I don't know how to turn myself off from that knowledge. Empathy and imagination is what makes me tick. I don't know how to not care. I don't know how to pretend I don't see what I'm watching right now. I don't think I'm going to be able to ignore it or compartmentalize national politics for the next four years.

But there's also not much I can do about it, either. I can do my best to get my village ready to ride it out, I suppose. And when I do my job well I make it easier for people to find good, reliable information and I make it easier for people to learn. All of which makes it even more infuriating that so many people have chosen to wallow in crappy, inaccurate information and flat-out lies. I guess I can take a bit of solace in knowing that I'm on the right side of the information war that is being fought. It doesn't seem like enough, though.

I don't think there's anything truly wrong with me that six months on a quiet tropical beach wouldn't fix. (Well, maybe four years on that beach for the Trump thing....) But that ain't happening.

So, most of all I need to figure out how to get myself to a reasonable, sustainable, healthy pace and place in 2017. I'm not there right now. And I'm not sure what the path is to that place. But I need to find it.

I think I can.

I think I can.

I think I can.

Thursday, December 15, 2016

Official Republican Party Platform Regarding Russian Foreign Intervention, 1945-Now, a Postwar Timeline

May 8, 1945 - VE Day

May 9, 1945 - We must use every tool at our disposal to contain Soviet foreign aggression.

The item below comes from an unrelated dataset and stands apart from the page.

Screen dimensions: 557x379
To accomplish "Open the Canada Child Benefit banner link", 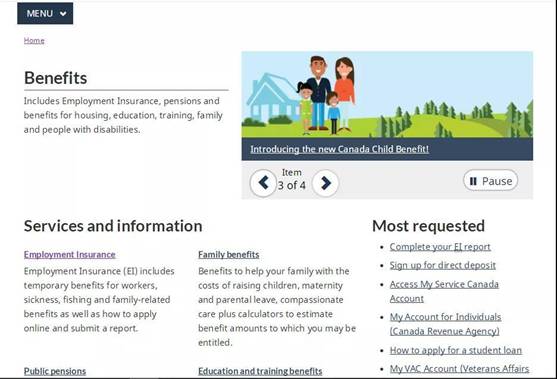I will [340, 149].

October 6, 1976 - Gerald Ford: "There is no Soviet domination of Eastern Europe."

October 7, 1976 - Gerald Ford: "I misspoke during the debate. What I meant to say was, 'We must use every tool at our disposal to contain Soviet foreign aggression."

June 12, 1987 - Ronald Reagan: "Mr. Gorbachev, tear down this wall!"

November 9, 1989 - Berlin Wall torn down.

Nov. 10, 1989 through Nov. 8, 2016 - We must use every tool at our disposal to contain Russian foreign aggression.

Nov. 9, 2016 - Official start of the Trump Doctrine: "Kiss kiss, smooch smooch. Oh, Pooty-Poot, I get so tingly and giddy when you cybertouch my electoral process. Do it again!"